La communauté juive de Casablanca, bien qu’importante, offrait une diversité et une richesse culturelle uniques. Symyne et Moïse participaient activement aux événements communautaires, intégrant leurs traditions à la dynamique de la grande ville. Les fêtes, les mariages et les bar-mitsvah étaient autant d’occasions de renforcer les liens avec leur nouvelle communauté. Les défis ne manquaient pas. La vie en ville était coûteuse, Moïse, grâce à son sens des affaires, prospéra dans son nouveau magasin de l’avenue Drude. Il travaillait dur, souvent pendant de longues heures aidé par son fils qui faisait son apprentissage dans le monde des affaires.
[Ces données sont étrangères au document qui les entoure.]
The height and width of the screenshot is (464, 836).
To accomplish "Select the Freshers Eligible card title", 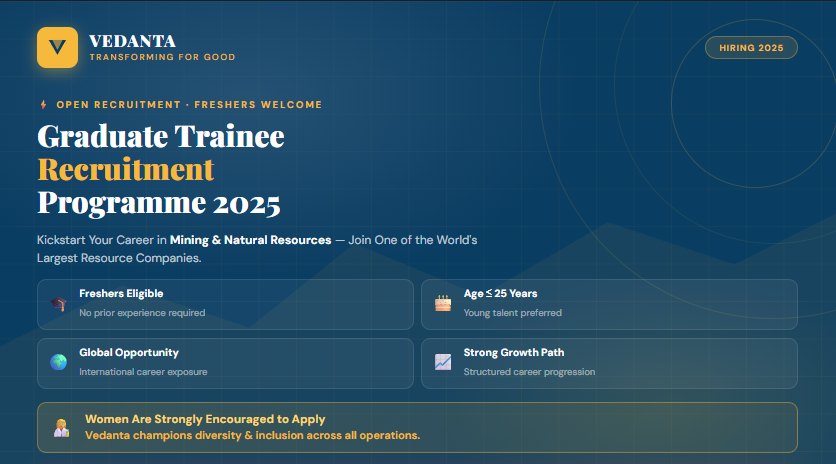I will point(121,294).
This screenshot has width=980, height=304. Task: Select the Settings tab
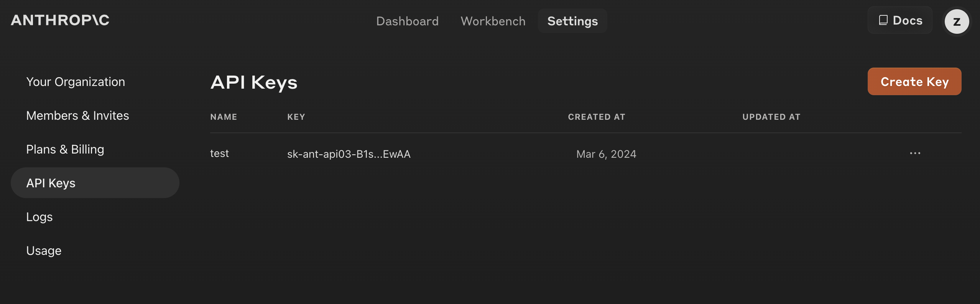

Avec l’aide de Zineb, Symyne jonglait entre les tâches ménagères et les besoins de ses filles, les premières années furent marquées par des ajustements, des sacrifices et par la terreur d’une guerre meurtrière qui n’en finissait pas.
Symyne et sa famille avaient réussi à transformer une transition difficile en une opportunité de croissance et de renouveau. Le chemin n’avait pas été facile, mais ils avaient surmonté leurs incertitudes, leurs craintes et leurs émotions avec courage et détermination comme beaucoup de gens auxquels la guerre n’offrait guère de choix.
Bien que différente de la vie qu’ils avaient connue à Mogador, Symyne et Moïse, avaient réussi à créer un nouveau foyer à Casablanca, un modeste cocon où ils avaient trouvé une petite place entre traditions et rêves qui se mêlaient harmonieusement.